We used single-beat approaches to estimate ESPVR and EDPVR rather than multiple beats at different loading conditions. Although load interventions by caval vein balloon occlusions are certainly feasible [31], we decided not to apply this, to avoid an additional venous access in the catheterization laboratory. The current approach also limited the length of our protocol, which included registration of pressure-volume loops at incremental pacing rates in patients with severe heart failure. Previous studies have shown good agreement between single-beat and multiple-beat analysis of pressure-volume relations [9,32]. Furthermore, since we used the same approach in both conditions, we do not expect that this methodology affected our findings.
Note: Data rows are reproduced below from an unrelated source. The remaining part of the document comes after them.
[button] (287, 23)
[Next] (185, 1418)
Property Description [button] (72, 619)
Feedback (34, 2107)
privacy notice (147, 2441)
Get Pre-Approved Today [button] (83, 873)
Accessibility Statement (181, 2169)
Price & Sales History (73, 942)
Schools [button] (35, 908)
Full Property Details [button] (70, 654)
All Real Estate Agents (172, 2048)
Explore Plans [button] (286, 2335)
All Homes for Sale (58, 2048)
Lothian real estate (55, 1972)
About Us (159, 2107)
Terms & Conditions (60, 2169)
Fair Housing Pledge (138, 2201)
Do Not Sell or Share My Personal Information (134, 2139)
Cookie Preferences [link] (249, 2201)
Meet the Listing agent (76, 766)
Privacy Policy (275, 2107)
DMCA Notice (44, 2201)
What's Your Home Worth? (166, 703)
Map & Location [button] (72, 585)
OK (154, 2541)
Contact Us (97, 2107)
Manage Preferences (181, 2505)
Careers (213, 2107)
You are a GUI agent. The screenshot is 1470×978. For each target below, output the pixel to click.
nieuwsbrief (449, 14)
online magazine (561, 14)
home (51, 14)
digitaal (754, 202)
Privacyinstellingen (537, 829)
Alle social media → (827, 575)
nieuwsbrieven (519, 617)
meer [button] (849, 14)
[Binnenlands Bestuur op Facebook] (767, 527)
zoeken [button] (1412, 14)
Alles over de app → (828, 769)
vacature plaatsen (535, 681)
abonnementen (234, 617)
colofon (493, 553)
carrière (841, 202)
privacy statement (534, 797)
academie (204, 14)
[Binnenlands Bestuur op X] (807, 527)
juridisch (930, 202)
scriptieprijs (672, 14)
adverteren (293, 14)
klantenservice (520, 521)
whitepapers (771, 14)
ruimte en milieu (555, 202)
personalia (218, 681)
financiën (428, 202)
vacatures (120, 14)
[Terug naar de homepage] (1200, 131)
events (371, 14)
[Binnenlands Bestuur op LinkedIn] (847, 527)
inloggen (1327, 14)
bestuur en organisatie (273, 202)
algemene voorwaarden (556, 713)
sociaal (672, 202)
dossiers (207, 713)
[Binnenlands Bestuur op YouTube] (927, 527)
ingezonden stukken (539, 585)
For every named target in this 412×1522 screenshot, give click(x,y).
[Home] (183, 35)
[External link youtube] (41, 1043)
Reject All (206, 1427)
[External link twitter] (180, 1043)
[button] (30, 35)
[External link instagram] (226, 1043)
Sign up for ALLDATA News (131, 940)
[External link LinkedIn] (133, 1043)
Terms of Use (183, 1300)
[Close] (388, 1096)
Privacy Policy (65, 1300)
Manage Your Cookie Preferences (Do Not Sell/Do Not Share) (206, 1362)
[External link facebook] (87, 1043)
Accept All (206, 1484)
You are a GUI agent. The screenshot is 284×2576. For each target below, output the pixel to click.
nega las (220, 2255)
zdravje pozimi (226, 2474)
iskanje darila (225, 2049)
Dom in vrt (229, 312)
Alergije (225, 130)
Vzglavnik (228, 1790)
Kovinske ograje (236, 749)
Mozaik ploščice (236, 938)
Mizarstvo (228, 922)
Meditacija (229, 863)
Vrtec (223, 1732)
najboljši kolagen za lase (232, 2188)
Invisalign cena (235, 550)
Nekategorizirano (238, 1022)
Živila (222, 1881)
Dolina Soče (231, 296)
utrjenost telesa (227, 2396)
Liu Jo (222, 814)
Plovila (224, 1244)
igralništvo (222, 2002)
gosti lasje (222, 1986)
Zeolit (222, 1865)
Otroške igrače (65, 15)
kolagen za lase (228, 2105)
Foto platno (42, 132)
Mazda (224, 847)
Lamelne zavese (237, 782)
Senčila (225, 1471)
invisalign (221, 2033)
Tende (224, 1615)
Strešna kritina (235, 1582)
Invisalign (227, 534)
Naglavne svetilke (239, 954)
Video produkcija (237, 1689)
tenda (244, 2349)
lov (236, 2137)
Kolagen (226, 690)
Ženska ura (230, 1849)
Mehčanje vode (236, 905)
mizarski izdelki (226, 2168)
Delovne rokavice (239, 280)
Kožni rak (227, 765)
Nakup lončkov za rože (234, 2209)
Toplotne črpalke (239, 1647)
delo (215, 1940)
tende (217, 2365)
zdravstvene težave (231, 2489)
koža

This study was performed in heart failure patients undergoing cardiac surgery, therefore extrapolation to heart failure patients undergoing non-cardiac surgery should be done with caution because although anaesthetic conditions may be similar, the different surgical conditions may have an effect.
4.2. Conclusion
We compared haemodynamics and LV function in heart failure patients in intra-operative and awake conditions. Cardiac output was unchanged due to a balance between reduced systolic and improved diastolic function, ventricular-arterial coupling was maintained by a reduced effective arterial elastance. Presumably, reduced systolic function and afterload were mainly due to anaesthesia, whereas the improved diastolic function resulted from pericardectomy. Chronotropic responses were limited and not different between conditions. These findings provide insight into the effects of widely used anaesthetic agents and intra-operative conditions on LV function, and help to interpret intra-operative LV function measurements. Ultimately, these findings might be relevant for operative risk assessment and optimization of anaesthetic/operative procedures in high-risk heart failure patients.